**BRIEF:** The required answer is the data below, restated word for word with images omitted.

------ EXERCISE DATA ------

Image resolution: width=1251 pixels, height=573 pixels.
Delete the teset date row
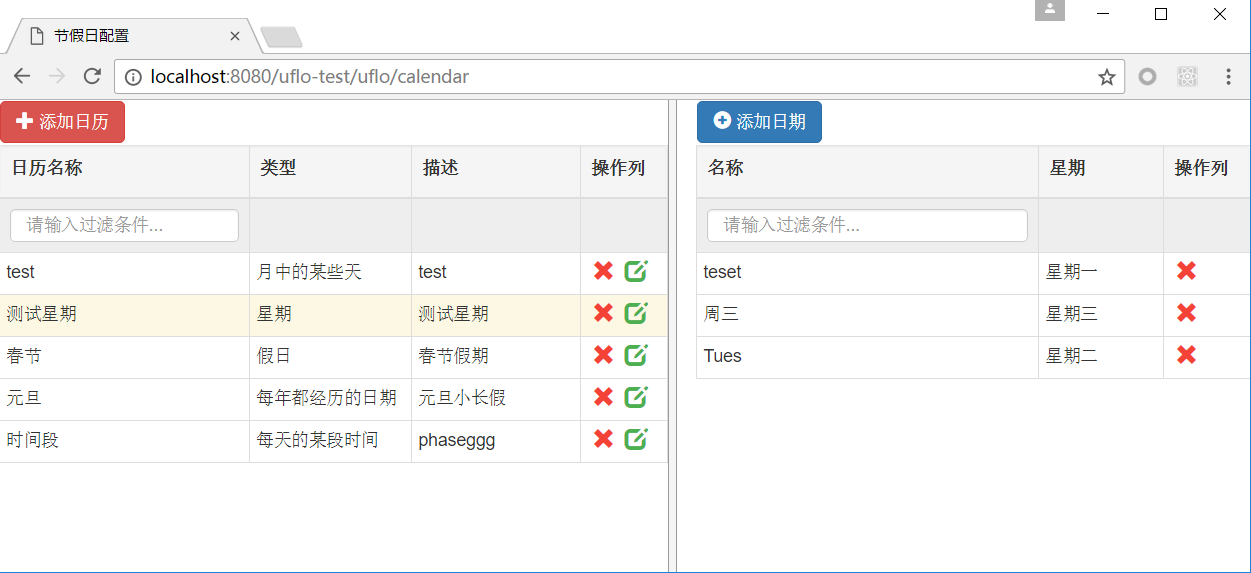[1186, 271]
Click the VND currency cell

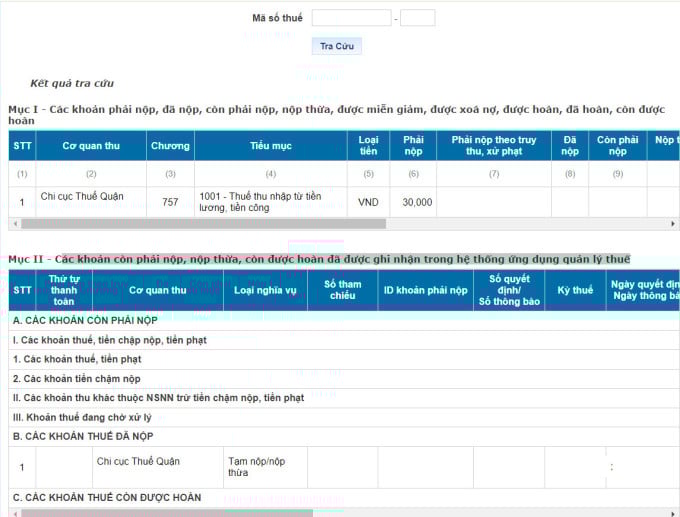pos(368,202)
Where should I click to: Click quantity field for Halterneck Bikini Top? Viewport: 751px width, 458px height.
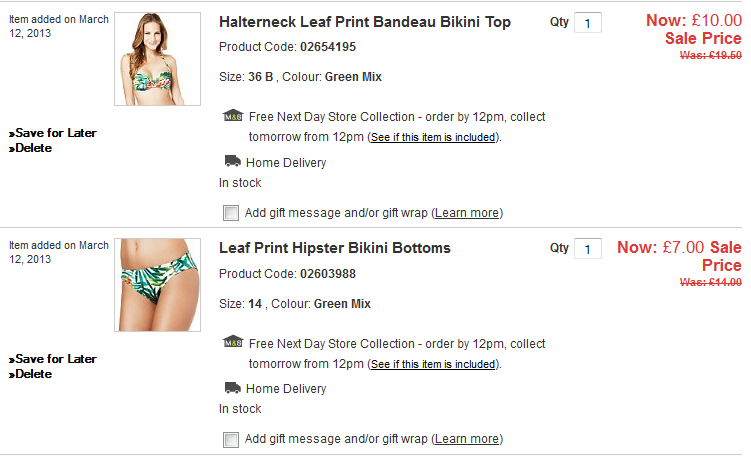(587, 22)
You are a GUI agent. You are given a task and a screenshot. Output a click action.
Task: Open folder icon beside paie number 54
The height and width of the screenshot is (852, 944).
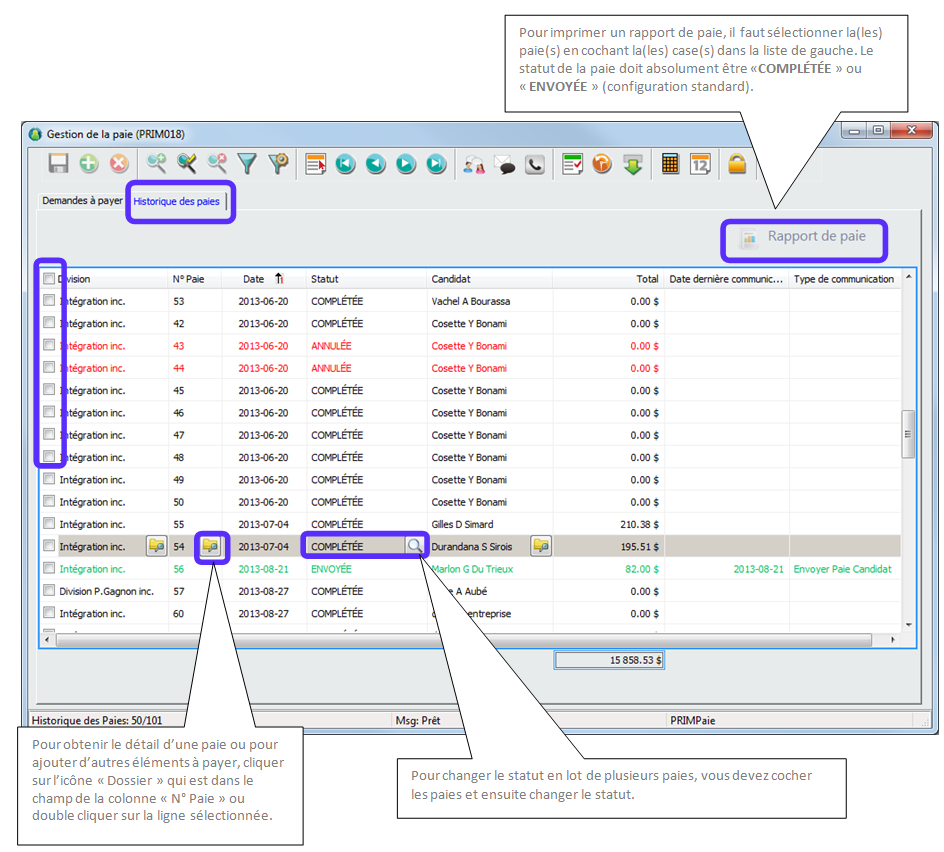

------

**RESPONSE AREA:**
Image resolution: width=1251 pixels, height=573 pixels.
Delete the teset date row
[1186, 271]
Click the VND currency cell

pos(368,202)
Where should I click to: Click quantity field for Halterneck Bikini Top? Viewport: 751px width, 458px height.
(587, 22)
You are a GUI agent. You are given a task and a screenshot. Output a click action.
Task: Open folder icon beside paie number 54
The height and width of the screenshot is (852, 944).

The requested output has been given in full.